Ook wanneer de Gemeenten aan hun vordering ten grondslag hebben willen leggen dat het onrechtmatig handelen van [Gedaagde sub 2] specifiek ligt in (de handeling van) het tekenen of, al dan niet onder dwang laten tekenen van valse declaraties kan dat evenmin tot toewijzing van de vordering leiden. Ook die grondslag is door de Gemeenten onvoldoende toegelicht en onderbouwd. Ook hier geldt dat geen (voorbeelden van) declaraties, facturen of andere documenten zijn overgelegd waarop door of in opdracht van [Gedaagde sub 2] geplaatste handtekeningen zijn te zien, waardoor [Gedaagde sub 2] – die immers ontkent dat handtekeningen onder valse declaraties zijn geplaatst – in de gelegenheid is gesteld te reageren.
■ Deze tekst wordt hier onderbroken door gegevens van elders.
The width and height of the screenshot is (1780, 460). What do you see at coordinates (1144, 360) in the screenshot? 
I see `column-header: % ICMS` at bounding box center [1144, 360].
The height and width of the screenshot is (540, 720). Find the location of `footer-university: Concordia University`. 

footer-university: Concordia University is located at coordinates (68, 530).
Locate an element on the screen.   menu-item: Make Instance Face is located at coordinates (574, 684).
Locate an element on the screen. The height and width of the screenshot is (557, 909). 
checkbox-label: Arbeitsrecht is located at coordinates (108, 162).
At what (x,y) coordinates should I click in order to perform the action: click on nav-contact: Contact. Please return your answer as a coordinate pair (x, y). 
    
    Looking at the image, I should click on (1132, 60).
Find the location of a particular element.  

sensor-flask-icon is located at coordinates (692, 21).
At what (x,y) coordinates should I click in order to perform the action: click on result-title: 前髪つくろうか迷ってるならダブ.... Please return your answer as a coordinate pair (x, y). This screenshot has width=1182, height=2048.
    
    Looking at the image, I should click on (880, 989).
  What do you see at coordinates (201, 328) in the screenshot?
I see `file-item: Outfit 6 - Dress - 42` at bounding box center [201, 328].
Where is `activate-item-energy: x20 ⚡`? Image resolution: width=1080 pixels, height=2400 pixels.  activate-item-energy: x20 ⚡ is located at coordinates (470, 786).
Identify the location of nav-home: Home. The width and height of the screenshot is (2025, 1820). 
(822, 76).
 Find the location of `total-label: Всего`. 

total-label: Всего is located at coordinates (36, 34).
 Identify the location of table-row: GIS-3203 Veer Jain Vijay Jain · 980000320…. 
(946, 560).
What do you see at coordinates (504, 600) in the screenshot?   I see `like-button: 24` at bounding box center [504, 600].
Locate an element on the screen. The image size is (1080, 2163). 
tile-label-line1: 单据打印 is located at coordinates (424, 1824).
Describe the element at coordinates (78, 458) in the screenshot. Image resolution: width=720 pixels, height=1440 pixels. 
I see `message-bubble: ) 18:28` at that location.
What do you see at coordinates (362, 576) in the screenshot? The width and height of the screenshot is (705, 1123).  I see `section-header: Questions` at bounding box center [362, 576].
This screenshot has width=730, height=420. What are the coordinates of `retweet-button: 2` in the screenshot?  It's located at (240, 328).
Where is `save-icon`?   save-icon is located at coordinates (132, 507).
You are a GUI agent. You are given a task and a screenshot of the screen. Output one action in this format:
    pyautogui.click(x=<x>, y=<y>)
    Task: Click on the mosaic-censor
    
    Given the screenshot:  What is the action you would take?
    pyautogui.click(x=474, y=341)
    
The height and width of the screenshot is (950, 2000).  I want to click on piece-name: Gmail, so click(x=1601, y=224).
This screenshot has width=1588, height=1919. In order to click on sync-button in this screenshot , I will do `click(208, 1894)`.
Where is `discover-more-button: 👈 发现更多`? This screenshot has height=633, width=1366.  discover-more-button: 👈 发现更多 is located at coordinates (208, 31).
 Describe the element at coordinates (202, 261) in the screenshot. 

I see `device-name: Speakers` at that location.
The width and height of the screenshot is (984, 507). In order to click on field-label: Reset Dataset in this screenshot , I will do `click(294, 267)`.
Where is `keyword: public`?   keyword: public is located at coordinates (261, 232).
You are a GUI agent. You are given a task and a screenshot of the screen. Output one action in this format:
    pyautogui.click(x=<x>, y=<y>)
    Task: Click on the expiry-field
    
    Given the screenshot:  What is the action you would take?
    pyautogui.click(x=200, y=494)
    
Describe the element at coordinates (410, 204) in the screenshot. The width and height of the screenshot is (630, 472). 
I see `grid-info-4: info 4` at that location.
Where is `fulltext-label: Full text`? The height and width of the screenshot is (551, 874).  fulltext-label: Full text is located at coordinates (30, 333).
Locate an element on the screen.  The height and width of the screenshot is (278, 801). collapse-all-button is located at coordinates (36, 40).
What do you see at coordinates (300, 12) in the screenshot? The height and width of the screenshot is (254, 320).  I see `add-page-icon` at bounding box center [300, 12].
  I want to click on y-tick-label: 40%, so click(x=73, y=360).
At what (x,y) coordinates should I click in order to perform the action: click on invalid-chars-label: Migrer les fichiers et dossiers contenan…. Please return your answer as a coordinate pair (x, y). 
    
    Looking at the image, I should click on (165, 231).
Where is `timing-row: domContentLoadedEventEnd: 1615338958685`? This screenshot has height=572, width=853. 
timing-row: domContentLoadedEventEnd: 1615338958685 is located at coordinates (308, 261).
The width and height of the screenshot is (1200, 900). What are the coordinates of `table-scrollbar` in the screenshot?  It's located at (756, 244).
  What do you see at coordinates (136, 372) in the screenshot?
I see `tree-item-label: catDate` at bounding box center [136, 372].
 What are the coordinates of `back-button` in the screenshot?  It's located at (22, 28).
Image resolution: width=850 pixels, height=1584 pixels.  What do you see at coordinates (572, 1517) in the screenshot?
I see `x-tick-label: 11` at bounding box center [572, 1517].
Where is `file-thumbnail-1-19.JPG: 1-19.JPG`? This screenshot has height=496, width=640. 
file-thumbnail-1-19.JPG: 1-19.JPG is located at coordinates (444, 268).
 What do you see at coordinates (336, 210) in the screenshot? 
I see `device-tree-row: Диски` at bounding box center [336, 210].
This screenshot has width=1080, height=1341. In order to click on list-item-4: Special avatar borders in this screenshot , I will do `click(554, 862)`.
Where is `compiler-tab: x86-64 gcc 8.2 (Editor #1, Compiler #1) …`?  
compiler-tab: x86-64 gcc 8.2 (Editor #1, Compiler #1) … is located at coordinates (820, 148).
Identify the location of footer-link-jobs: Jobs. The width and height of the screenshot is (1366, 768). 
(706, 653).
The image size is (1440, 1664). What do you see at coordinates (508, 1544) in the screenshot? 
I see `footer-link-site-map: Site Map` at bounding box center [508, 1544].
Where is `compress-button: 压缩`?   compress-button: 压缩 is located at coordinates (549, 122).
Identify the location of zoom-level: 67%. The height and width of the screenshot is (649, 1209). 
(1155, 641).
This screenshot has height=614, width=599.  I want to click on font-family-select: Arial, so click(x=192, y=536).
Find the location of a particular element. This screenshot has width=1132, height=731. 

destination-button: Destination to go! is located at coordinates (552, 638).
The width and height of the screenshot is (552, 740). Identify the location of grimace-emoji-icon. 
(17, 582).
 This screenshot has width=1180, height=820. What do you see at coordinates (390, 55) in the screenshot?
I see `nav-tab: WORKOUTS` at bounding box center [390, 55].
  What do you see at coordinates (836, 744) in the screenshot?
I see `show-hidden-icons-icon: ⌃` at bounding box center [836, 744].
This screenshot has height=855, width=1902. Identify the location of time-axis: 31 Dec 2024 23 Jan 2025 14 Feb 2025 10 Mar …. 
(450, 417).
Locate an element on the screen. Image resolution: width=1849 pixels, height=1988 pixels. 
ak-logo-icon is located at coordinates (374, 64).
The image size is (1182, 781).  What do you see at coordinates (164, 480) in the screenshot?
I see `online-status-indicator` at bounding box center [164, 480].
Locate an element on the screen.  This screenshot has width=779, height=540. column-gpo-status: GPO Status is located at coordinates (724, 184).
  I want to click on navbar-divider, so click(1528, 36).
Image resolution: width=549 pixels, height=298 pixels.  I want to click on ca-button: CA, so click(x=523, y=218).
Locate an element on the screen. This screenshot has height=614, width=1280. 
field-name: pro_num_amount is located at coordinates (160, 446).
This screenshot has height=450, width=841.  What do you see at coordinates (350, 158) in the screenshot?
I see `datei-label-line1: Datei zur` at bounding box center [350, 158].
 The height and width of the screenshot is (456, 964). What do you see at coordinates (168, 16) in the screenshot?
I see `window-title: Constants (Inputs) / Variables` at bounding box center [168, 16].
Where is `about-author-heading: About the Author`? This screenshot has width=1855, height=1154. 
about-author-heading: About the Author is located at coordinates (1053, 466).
Bovendien hebben de Gemeenten geen toelichting gegeven op het declaratieproces en de rol van handtekeningen daarin. Nu kennelijk sprake is geweest van verschillende betalingsstromen – zorg in natura werd door de Gemeenten rechtstreeks aan Job Lanceer uitbetaald, terwijl cliënten met een pgb zelf verantwoordelijk waren voor de uitbetaling door SVB van de aan hen verleende zorg – mocht een dergelijke toelichting echter wel worden verwacht. De door de Gemeenten aangehaalde verklaringen bieden in dit verband geen helderheid. Sterker nog, uit de hiervoor onder 2.9 aangehaalde verklaring van een oud-medewerker van Job Lanceer lijkt zelfs te kunnen worden afgeleid dat declaraties niet op papier maar via internet werden verwerkt.
Bestuurdersaansprakelijkheid
4.8.
Tijdens de mondelinge behandeling hebben de Gemeenten zich in aanvulling op hetgeen in de procesinleiding is aangevoerd op het standpunt gesteld dat sprake is van bestuurdersaansprakelijkheid en daartoe gesteld dat [Gedaagde sub 2] is tekortgeschoten in de op hem als bestuurder rustende verplichtingen tot behoorlijke taakinvulling (artikel 2:9 BW) en tot het voeren van een deugdelijke administratie (artikel 2:10 BW).
4.9.
Als een rechtspersoon tekortschiet in de nakoming van een verbintenis kan in beginsel alleen die rechtspersoon jegens een derde aansprakelijk zijn voor de schade die daardoor wordt veroorzaakt. Dit geldt voor een verbintenis uit overeenkomst, maar ook voor verbintenissen uit onrechtmatige daad of ongerechtvaardigde verrijking. Onder bijzondere omstandigheden kan uitzondering worden gemaakt op dat uitgangspunt en kan naast de rechtspersoon ook de bestuurder van die rechtspersoon aansprakelijk zijn. Daarbij gelden hoge eisen. Aan die bestuurder moet dan een persoonlijk ernstig verwijt kunnen worden gemaakt. De door de Gemeenten genoemde normen betreffen verplichtingen die een bestuurder in relatie tot de rechtspersoon in acht moet nemen en die bij schending ervan in die (interne) relatie tot aansprakelijkheid kunnen leiden.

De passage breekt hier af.